PCP is a white crystalline powder that is readily soluble in water or alcohol. It has a distinctive bitter chemical taste. PCP can be mixed easily with dyes and turns up on the illicit drug market in a variety of tablets, capsules and coloured powders. It is normally used in one of three ways: snorted, smoked or eaten. For smoking, PCP is often applied to a leafy material such as mint, parsley, oreganum or marijuana.
PCP is illegally manufactured in laboratories and is sold on the street under such names as ‘angel dust’, ‘ozone’, ‘whack’ and ‘rocket fuel’. ‘Killer joints’ and ‘crystal supergrass’ are names that refer to PCP combined with marijuana. The variety of street names for PCP reflects its bizarre and volatile effects.

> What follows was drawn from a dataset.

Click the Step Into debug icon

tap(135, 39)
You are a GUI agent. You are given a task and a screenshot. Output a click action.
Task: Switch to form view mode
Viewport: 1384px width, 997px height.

PCP use often leads to psychological dependence, craving and compulsive PCP-seeking behaviour. It was first introduced as a street drug in the 1960s and quickly gained a reputation as a drug that could cause bad reactions and was not worth the risk. Many people, after using the drug once, will not knowingly use it again.
Yet others use it consistently and regularly. Some persist in using PCP because of its addicting properties. Others cite feelings of strength, power, invulnerability and a numbing effect on the mind as reasons for their continued PCP use.
Many PCP users are brought to emergency rooms because of PCP’s unpleasant psychological effects or because of overdoses. In a hospital or detention setting, they often become violent or suicidal, and are very dangerous to themselves and to others.
At low to moderate doses physiological effects of PCP include a slight increase in breathing rate and a more pronounced rise in blood pressure and pulse rate. Respiration becomes shallow and flushing and profuse sweating occur. Generalised numbness of the extremities and muscular incoordination may also occur. Psychological effects include distinct changes in body awareness, similar to those associated with alcohol intoxication. Use of PCP among adolescents may interfere with hormones related to normal growth and development as well, as with the learning process.
At high doses of PCP, there is a drop in blood pressure, pulse rate and respiration. This may be accompanied by nausea, vomiting, blurred vision, flicking up and down of the eyes, drooling, loss of balance and dizziness.
High doses of PCP can also cause seizures, coma and death (though death more often results from accidental injury or suicide during PCP intoxication).
Psychological effects at high doses include illusions and hallucinations. PCP can cause effects that mimic the full range of symptoms of schizophrenia, such as delusions, paranoia, disordered thinking, a sensation of distance from one’s environment, and catatonia. Speech is often sparse and garbled.
People who use PCP for long periods report memory loss, difficulties with speech and thinking, depression, and weight loss. These symptoms can persist up to a year after ending PCP use. Mood disorders have also been reported. PCP has sedative effects, and interactions with other central nervous system depressants, such as alcohol and benzodiazepines, can lead to coma or accidental overdose.